▶ Records to use:
*-*-*
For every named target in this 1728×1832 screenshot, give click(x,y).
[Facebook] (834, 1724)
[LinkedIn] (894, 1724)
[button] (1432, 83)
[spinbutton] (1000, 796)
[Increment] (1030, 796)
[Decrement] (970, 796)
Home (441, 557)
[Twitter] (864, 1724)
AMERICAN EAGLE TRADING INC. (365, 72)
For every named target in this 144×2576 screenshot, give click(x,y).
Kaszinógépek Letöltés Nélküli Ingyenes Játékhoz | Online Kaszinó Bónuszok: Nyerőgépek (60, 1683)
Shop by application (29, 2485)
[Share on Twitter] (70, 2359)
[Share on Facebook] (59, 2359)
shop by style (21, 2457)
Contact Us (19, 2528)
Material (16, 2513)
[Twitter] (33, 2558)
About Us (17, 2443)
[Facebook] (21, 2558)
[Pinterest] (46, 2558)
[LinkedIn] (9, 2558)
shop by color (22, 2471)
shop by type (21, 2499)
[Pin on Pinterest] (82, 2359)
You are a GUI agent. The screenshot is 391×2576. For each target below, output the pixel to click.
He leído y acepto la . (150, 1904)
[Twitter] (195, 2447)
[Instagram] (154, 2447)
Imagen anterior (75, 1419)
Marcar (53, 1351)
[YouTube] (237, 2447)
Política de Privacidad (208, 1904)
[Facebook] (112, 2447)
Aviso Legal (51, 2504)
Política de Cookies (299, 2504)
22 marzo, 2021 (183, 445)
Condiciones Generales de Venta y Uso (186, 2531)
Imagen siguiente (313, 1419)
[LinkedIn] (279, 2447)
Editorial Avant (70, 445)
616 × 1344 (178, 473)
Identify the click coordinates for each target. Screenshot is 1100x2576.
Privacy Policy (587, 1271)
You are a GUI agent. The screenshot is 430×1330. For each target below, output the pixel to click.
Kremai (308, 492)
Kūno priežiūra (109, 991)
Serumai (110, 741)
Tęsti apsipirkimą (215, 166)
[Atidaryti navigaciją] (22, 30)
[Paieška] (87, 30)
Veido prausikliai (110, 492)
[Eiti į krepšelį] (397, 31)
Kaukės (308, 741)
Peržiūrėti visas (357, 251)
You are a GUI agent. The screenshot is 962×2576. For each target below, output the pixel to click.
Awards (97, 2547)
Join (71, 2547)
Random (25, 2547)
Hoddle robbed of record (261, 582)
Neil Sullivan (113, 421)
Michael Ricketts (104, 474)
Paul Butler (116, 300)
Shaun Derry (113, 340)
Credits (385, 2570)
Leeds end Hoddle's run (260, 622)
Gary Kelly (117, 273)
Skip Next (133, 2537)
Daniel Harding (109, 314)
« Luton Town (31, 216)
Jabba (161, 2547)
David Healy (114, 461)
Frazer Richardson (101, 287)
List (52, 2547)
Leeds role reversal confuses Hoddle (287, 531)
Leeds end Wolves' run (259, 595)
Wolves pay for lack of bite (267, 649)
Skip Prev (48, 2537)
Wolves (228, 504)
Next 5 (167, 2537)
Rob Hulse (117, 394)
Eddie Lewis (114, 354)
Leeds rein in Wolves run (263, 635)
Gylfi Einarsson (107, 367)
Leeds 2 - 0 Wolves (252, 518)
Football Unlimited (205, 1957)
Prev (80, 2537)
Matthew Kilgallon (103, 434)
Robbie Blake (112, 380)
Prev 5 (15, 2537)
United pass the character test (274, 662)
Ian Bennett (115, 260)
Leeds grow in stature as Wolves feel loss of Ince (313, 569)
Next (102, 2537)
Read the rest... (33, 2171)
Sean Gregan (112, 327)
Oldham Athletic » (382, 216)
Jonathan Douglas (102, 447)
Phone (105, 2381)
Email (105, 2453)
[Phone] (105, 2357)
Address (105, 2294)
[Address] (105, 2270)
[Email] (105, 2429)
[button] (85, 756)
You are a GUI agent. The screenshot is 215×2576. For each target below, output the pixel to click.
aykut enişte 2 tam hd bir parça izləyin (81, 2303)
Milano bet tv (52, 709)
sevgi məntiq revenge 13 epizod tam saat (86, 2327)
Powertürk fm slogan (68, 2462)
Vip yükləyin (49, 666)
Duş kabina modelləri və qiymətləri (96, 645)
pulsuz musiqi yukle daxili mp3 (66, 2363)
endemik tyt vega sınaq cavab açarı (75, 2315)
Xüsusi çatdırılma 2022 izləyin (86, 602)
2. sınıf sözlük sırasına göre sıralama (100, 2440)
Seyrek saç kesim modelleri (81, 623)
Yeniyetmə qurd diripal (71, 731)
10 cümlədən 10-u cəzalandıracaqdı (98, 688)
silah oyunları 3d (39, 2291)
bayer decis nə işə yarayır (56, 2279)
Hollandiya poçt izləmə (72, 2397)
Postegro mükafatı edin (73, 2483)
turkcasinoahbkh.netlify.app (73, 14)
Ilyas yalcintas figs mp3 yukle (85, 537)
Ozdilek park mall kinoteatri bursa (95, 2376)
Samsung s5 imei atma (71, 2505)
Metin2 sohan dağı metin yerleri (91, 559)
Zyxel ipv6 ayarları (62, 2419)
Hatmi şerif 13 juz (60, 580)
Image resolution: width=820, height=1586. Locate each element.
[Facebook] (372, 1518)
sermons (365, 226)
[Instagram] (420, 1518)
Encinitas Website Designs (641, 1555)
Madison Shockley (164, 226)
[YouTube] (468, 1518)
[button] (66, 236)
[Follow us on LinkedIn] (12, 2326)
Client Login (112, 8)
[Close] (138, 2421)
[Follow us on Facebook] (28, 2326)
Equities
*-*-*
▶ What this task involves: Your answer should consist of copies of the lines above that include the string "click".

▶ Your solution:
For every named target in this 1728×1832 screenshot, give click(x,y).
For every named target in this 144×2576 screenshot, give click(x,y).
You are a GUI agent. The screenshot is 391×2576. For each target below, output the pixel to click.
Identify the click coordinates for each target. Screenshot is 1100x2576.
You are a GUI agent. The screenshot is 430×1330. For each target below, output the pixel to click.
You are a GUI agent. The screenshot is 962×2576. For each target below, output the pixel to click.
You are a GUI agent. The screenshot is 215×2576. For each target below, output the pixel to click.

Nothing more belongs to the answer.